Sage should be planted away from any member
of the Allium family – they don’t get along!


1c shredded cheddar cheese
 3/4c flour
1/4c chopped pecans
1/4tsp rubbed sage
1/8tsp ground red pepper
1/4tsp salt
1/3c butter in small pieces
            Process first 6 ingredients in a food processor for 10 seconds. Add butter a piece at a time while processor is running until mixture forms a ball. Shape into long roll, refrigerate, and then slice ¼ inch thick. Bake at 350 degrees on ungreased cookie sheet 12-14min until edges turn brown. Makes 3 dozen.

1 3/4c Bisquick
3/4c shredded cheddar cheese
1 chopped apple
 1Tbs chopped fresh sage
1/3c water
1/4c melted butter
            Stir together Bisquick, cheese, chopped apple and sage.
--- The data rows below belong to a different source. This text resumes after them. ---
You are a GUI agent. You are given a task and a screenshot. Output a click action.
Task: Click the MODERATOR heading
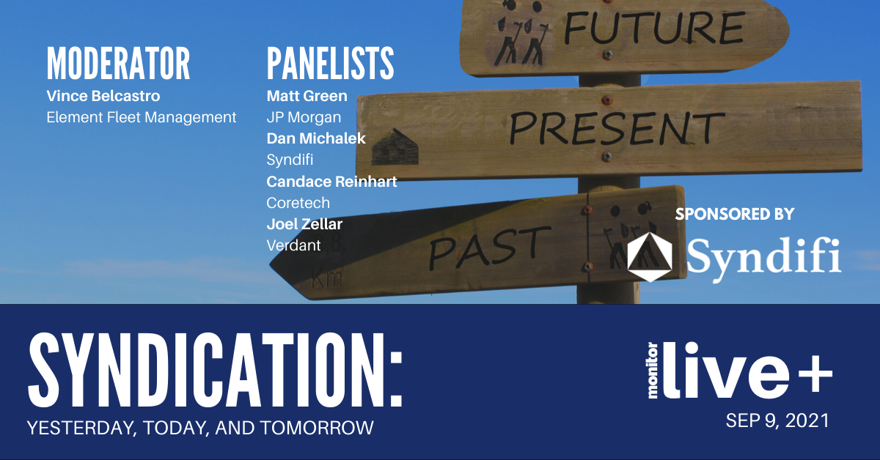coord(118,63)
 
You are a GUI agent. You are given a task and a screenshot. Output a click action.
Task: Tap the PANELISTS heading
coord(330,63)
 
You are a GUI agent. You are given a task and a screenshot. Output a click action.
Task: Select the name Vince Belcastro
coord(103,96)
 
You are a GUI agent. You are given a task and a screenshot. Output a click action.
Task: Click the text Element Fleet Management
coord(142,117)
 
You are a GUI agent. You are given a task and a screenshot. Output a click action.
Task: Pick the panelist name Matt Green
coord(307,96)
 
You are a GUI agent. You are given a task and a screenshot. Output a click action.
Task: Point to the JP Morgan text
coord(304,117)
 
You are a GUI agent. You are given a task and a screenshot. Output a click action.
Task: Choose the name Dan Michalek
coord(316,138)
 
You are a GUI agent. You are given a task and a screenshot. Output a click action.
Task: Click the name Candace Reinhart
coord(331,182)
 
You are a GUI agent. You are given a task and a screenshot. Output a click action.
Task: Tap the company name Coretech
coord(298,203)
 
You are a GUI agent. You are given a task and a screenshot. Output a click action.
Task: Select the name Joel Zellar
coord(304,224)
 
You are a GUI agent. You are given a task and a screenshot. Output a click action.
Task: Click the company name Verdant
coord(293,245)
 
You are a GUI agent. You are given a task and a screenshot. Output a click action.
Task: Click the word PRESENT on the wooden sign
coord(617,127)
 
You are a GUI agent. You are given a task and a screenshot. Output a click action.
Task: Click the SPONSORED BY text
coord(735,215)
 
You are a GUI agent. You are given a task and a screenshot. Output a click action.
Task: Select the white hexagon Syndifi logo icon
coord(650,257)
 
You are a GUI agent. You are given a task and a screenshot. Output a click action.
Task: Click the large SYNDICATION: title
coord(216,370)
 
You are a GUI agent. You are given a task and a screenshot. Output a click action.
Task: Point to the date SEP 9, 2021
coord(777,421)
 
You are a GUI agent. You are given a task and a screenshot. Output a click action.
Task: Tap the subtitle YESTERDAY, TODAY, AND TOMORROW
coord(200,428)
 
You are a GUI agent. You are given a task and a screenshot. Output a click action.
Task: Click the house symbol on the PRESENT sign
coord(395,146)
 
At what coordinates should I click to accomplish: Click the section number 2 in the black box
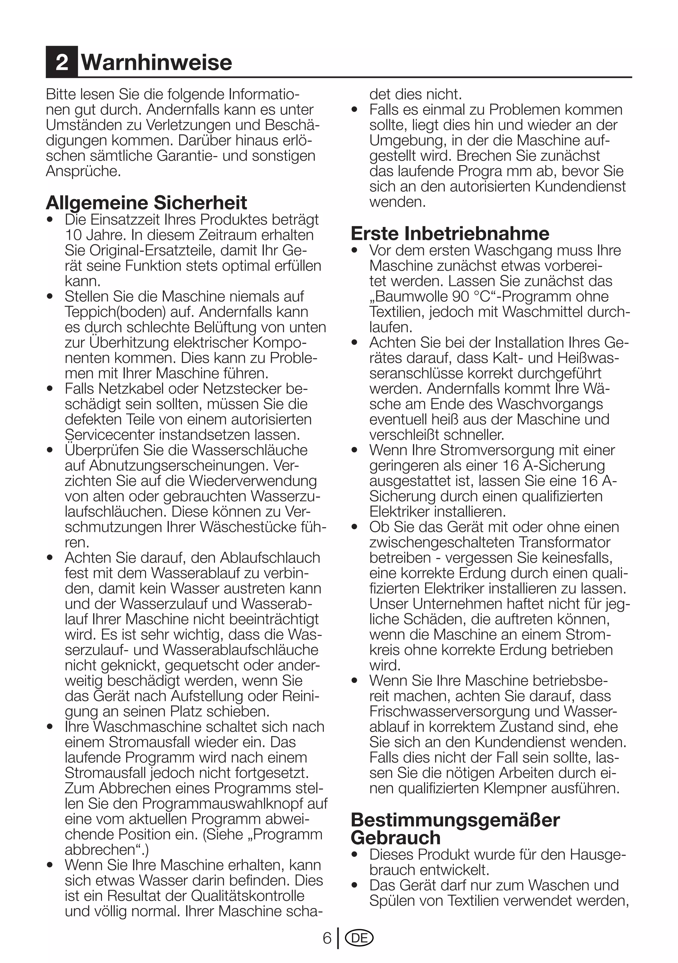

Add water and form into ball. Divide into 12 pieces, roll into balls, and dip in butter and place in greased muffin tins. Bake at 350 for 15 mins.

            Infuse 3Tbs fresh sage leaves in 1/2c water, then add 1c cider, 1/4c fresh lemon juice and 1/2c honey. Simmer ½ hour until thickened. Brush on pork tenderloin or chicken breast during last 20 mins. of cooking.



". . . I have given you all things even as the green herbs."